Because of changing political majorities, the county administration has provided the continuity in Arlington government, particularly since the county manager form of government was adopted by the county more than 50 years ago, Ford said.
"I'm proud of the continued reputation for excellence in management in Arlington," he added. "It's not something I created, but I believe I have contributed to its continuation. I'm proud of the recognition we have gotten from the financial community, the business community and the professional community."
While he was county manager, Ford pointed out, Arlington won its long-sought AAA bond rating, awards from the International City Managers Association and the continued support of the business community, as evidenced by economic development in the county.

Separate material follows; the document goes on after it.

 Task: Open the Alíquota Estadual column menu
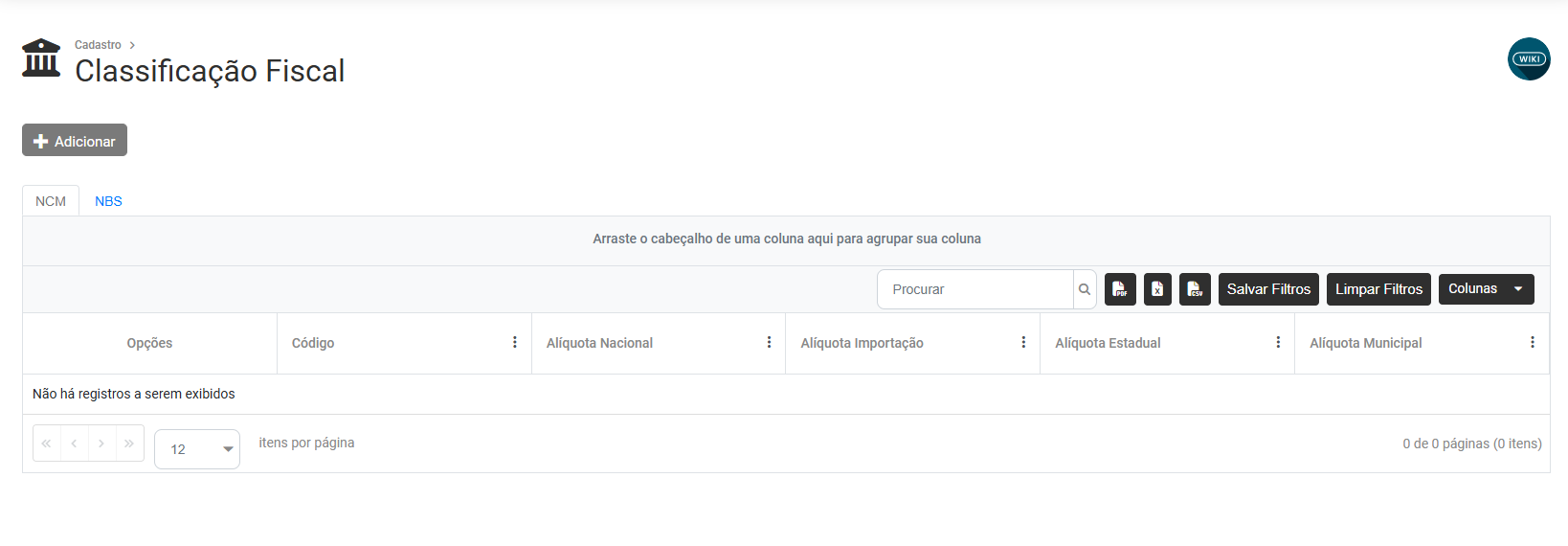(1278, 343)

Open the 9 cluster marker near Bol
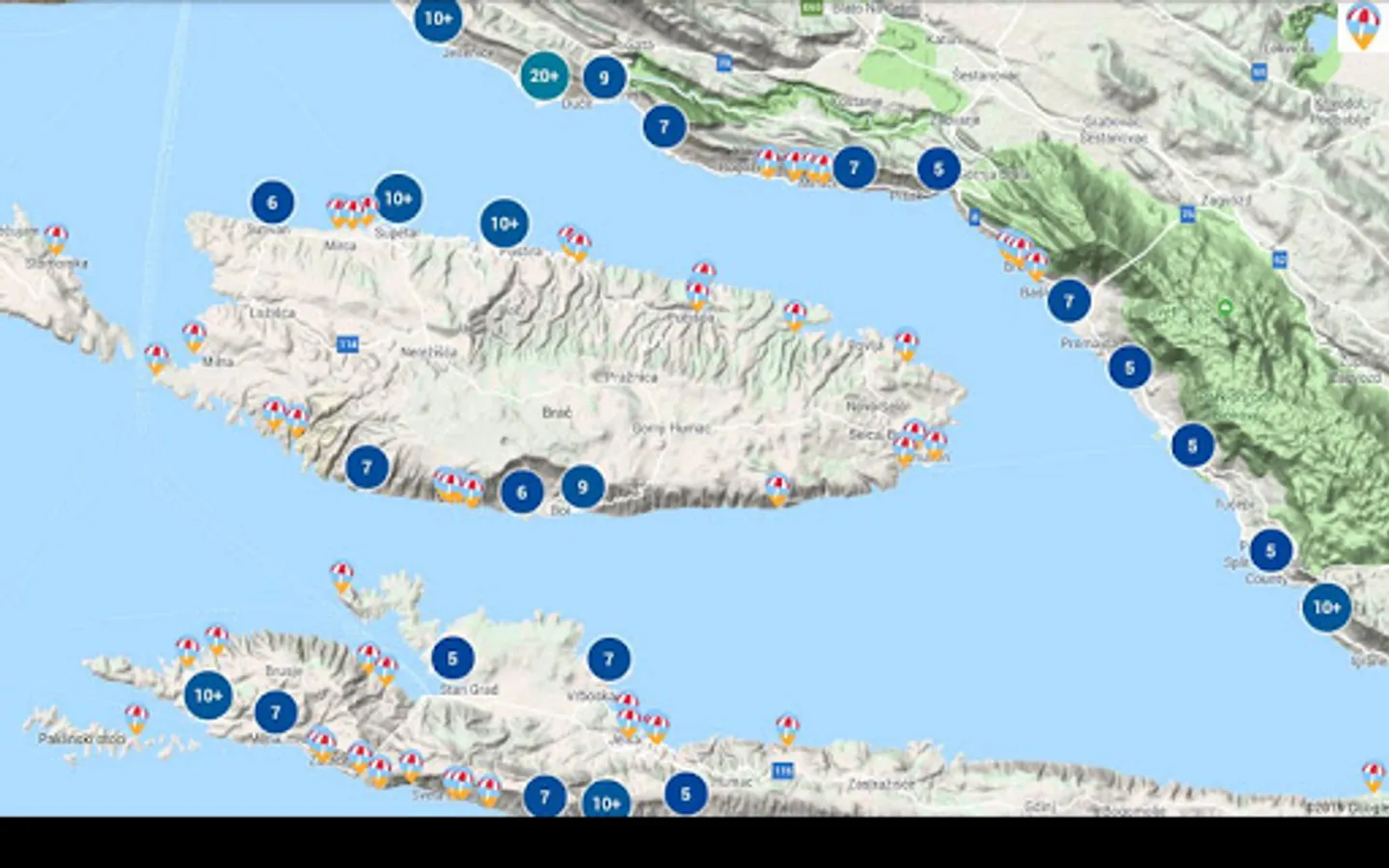pyautogui.click(x=582, y=487)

"I think economic development has been going along very well," he said, citing as a bench mark the 5 million square feet of office space constructed during his five years as manager. Acknowledging that some citizens object to the high-rise developments, Ford said there would inevitably be controversy. But he praised the county for encouraging redevelopment by the private business sector, terming it a "rational way" to respond to the increasing demand for property around Metro stations.
Calling his former staff a "talented and productive work force," Ford said he is concerned that they get treated and paid fairly. He said he thinks they are undercompensated in comparison with teachers.
Ford said he is also "concerned about politicizing the administration, and I'm even more concerned about (continuing) open government."
Noting that some of his supporters were not allowed to speak at a recent County Board meeting, Ford said, "If we have an open government, there's an opportunity for people to speak out on fair treatment and how political things are getting."
By politicizing the administration, Ford said, he meant that "most people agree that my dismissal was a political act. What comes next? . . . There are a lot of uncomfortable people over at the courthouse (the county government seat) waiting for the other shoe to drop."